Port of Sydney Seeks Public Funding for $460K Rail Study

The Port of Sydney Development Corporation will seek $460,000 in public funding for a study to “confirm the costs of upgrades to the rail line” from Truro to Sydney.

Final two locomotives on Sydney Subdivision of CBNS Railway near West Bay Road (Photo by Caleb Wentzell.)
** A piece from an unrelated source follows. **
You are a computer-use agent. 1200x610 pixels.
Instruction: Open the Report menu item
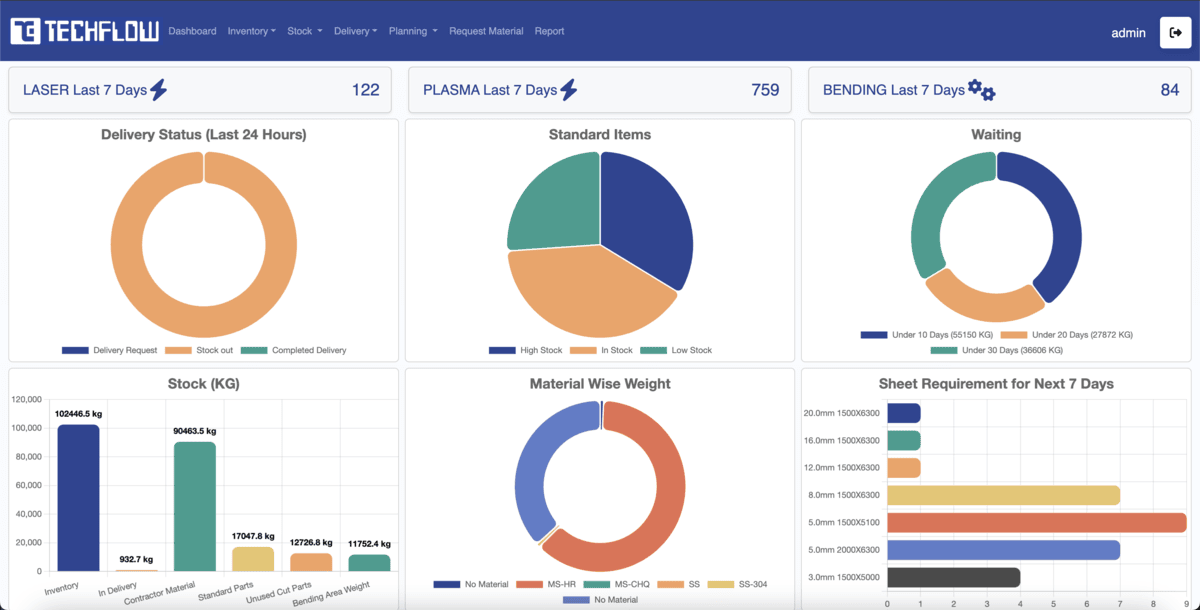pyautogui.click(x=549, y=31)
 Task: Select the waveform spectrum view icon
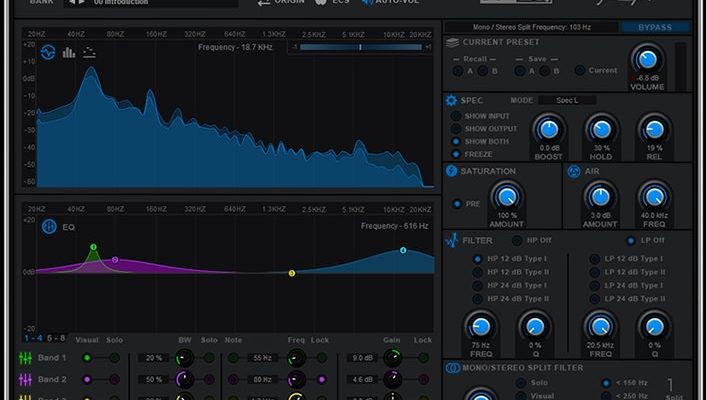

In what we can only hope was a last hurrah for the Port’s interim board (Mayor Cecil Clarke, Deputy Mayor Eldon MacDonald, Councilor Clarence Prince, Councilor Jim MacLeod, former CAO Michael Merritt — remember him?), it authorized Port CEO Marlene Usher to approach Invest Nova Scotia (INS) for part of that funding. I know this because it happened during the interim board’s 1 March 2017 meeting, minutes from which have magically appeared on the Port website:

Rail Study: Marlene Usher informed the Board of the need for a comprehensive study to confirm the costs of upgrades to the rail line*. According to Ms. Usher, opportunities arising are often hindered because of not having such information. She acknowledged to the board of [sic] having received a recommendation from Deputy Minister Paul LeFleche [sic], to submit the $460k study to Invest Nova Scotia, and costs be shared with First Nations, the Port, and ACOA. Ms. Usher also advised of having received a verbal support from First Nations to do so.
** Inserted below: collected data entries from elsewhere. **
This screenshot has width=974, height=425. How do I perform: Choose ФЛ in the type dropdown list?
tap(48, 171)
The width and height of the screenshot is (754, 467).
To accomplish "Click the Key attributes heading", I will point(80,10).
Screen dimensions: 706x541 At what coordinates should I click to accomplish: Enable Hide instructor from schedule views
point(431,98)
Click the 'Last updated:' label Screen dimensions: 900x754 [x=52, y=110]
A discussion ensued on what organization would be best to submit the funding application, which then led to the following:

Motion: made by Mayor Cecil Clarke, 2nd by Councillor Jim MacLeod, to approve Marlene Usher’s submission of an application to Invest Nova Scotia on behalf of the Port of Sydney Development Corporation to fund a comprehensive study on the costs to upgrade the rail line based on sharing the costs with First Nations, ACOA and the Port of Sydney Development Corp. Motion was passed.

Usher told me in an email that the study will cover the Hopewell and Sydney Subdivisions of the Cape Breton and Central Nova Railway (CBNS), operated by US-based Genesee & Wyoming (G&W).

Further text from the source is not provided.